◆ **Jobs**
**1.** Rewrite the redfish thread starting with "# 4-20 [Bulls" and going on through "still fun) fishing!", putting "pier" in place of "bridge".
**2.** Mark each statement yes or no according to the redfish thread, quoting the exact words that decide it: (a) Nathan used a 1.5 oz. synthetic bucktail jig all night. (b) The group put bottom rigs out. (c) The jig that worked for the poster was paired with an 8'' chartreuse twistertail.

◆ **Selection**
::::

# 4-20 [Bulls on the Bottom]



## ThaFish (Feb 27, 2013)

*The Report:* 
No, we weren't going back to the days of old & putting bottom rigs out, but we were bumping the bottom with some bigger jigs. Nathan & I headed out to the bridge around 11 last night to relieve some stress. The mission was accomplished in the form of four killer battles with some quality redfish. Fished with fellow forum members & friends Stephen, Josh, Dustin, & Eric. Great company & some slow (but still fun) fishing!

*What Were We Throwing?*
With the lack of fish cruising the lights & the influx of menhaden, it took some big baits worked deep in the water column to get the attention of the pre-occupied redfish. Nathan chucked a 1.5 oz. synthetic bucktail jig made by First Light jigs all night, while I experimented with a few different baits until I found what worked, which ended up being 'Ol Faithful, AKA a 1 oz. jig custom made for me by my good friend Buddy Coy paired with an 8'' chartreuse twistertail. 

*Tally for the Night: *

*Nathan:* 29.75'' red & a 37'' bull
*Me: * Chunky 34.25'' bull & a FAT 36'' bull

Tight lines everyone.


----------



## BullRed13 (Apr 2, 2015)

Saw tons of them last night. Wish I could of stayed out longer. Next time!


----------



## Jason (Oct 2, 2007)

Good deal...bright ole jigs, way ta go!!!


----------



## lettheairout (Mar 11, 2008)

What is yalls set ups. 

somewhere in a tree


----------



## ThaFish (Feb 27, 2013)

lettheairout said:


> What is yalls set ups.
> 
> somewhere in a tree


Here's what I use bro.

::::

◆ **Items**
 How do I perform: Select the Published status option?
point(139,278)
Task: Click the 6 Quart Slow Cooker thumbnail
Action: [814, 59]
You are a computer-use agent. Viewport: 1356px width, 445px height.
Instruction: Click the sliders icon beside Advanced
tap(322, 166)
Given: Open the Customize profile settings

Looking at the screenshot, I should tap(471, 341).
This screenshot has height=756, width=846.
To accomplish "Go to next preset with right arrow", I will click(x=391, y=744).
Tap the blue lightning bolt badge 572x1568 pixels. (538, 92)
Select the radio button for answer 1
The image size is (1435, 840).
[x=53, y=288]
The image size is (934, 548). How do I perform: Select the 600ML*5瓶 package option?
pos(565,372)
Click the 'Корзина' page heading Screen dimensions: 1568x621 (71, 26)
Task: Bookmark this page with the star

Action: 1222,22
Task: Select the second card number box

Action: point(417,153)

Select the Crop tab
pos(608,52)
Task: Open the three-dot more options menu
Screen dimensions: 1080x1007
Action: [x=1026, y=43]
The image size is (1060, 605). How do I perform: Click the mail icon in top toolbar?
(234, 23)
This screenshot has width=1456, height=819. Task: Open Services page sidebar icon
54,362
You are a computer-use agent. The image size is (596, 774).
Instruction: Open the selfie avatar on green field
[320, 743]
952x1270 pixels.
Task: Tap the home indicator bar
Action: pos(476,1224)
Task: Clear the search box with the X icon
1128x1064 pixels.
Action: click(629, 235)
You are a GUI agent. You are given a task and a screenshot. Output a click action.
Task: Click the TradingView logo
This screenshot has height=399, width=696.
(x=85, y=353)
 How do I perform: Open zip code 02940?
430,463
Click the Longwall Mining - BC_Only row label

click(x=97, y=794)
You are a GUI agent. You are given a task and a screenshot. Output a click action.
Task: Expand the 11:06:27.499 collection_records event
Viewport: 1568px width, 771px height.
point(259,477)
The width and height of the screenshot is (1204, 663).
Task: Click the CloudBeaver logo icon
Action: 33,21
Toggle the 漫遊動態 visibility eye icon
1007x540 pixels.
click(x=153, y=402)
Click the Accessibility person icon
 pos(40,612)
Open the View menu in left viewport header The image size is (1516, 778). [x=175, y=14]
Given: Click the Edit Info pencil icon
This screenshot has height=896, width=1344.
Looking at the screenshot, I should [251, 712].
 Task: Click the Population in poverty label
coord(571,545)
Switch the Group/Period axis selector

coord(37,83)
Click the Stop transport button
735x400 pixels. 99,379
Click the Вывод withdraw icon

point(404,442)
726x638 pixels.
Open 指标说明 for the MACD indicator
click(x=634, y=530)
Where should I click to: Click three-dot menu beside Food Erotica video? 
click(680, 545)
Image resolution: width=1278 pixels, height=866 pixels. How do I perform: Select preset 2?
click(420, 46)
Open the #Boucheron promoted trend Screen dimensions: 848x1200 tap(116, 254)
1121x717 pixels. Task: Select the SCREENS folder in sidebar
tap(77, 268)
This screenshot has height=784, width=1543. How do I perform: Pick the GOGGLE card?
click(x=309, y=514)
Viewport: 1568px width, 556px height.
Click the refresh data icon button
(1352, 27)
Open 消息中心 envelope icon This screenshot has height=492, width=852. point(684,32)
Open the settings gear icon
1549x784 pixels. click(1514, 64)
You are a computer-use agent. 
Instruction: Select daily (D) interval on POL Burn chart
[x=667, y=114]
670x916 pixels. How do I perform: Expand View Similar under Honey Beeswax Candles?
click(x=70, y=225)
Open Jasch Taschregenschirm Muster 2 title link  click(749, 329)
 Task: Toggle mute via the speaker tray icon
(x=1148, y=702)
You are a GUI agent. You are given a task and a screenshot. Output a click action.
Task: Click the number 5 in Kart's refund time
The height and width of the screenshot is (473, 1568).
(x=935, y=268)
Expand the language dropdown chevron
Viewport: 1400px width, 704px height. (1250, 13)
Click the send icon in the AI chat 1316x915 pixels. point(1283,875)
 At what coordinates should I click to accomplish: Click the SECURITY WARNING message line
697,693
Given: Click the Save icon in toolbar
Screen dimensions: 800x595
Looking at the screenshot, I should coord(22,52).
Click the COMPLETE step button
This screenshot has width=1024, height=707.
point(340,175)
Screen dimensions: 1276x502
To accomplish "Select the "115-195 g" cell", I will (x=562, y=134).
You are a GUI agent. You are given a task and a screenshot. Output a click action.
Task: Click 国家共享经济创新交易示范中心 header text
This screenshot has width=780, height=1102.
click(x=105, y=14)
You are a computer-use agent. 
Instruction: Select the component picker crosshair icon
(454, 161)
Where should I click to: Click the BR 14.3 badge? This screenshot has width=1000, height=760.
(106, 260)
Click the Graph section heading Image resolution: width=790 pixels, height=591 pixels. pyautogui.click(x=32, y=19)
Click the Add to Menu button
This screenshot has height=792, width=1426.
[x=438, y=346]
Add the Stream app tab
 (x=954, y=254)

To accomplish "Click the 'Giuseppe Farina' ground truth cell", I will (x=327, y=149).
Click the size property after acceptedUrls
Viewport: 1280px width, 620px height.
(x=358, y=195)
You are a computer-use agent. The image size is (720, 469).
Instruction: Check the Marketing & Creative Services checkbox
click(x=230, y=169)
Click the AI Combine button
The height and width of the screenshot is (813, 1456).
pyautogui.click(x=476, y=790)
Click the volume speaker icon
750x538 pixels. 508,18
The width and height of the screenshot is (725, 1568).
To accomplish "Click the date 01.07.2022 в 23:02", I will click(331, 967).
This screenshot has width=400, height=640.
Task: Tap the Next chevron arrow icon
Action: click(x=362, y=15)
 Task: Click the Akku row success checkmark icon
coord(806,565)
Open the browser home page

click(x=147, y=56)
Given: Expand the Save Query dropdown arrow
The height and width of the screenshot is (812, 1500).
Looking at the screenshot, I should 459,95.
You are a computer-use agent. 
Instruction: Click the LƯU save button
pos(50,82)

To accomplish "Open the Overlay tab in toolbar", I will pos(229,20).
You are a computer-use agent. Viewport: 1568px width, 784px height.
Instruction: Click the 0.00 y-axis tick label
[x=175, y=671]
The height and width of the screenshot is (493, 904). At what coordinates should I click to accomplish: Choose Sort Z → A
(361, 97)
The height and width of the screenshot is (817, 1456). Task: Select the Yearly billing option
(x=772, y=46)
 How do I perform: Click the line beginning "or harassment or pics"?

::::

◆ **Outputs by task**
**1.**
# 4-20 [Bulls on the Bottom]



## ThaFish (Feb 27, 2013)

*The Report:* 
No, we weren't going back to the days of old & putting bottom rigs out, but we were bumping the bottom with some bigger jigs. Nathan & I headed out to the pier around 11 last night to relieve some stress. The mission was accomplished in the form of four killer battles with some quality redfish. Fished with fellow forum members & friends Stephen, Josh, Dustin, & Eric. Great company & some slow (but still fun) fishing!

**2.**
(a) Yes: "Nathan chucked a 1.5 oz. synthetic bucktail jig made by First Light jigs all night"
(b) No: "No, we weren't going back to the days of old & putting bottom rigs out"
(c) Yes: "paired with an 8'' chartreuse twistertail"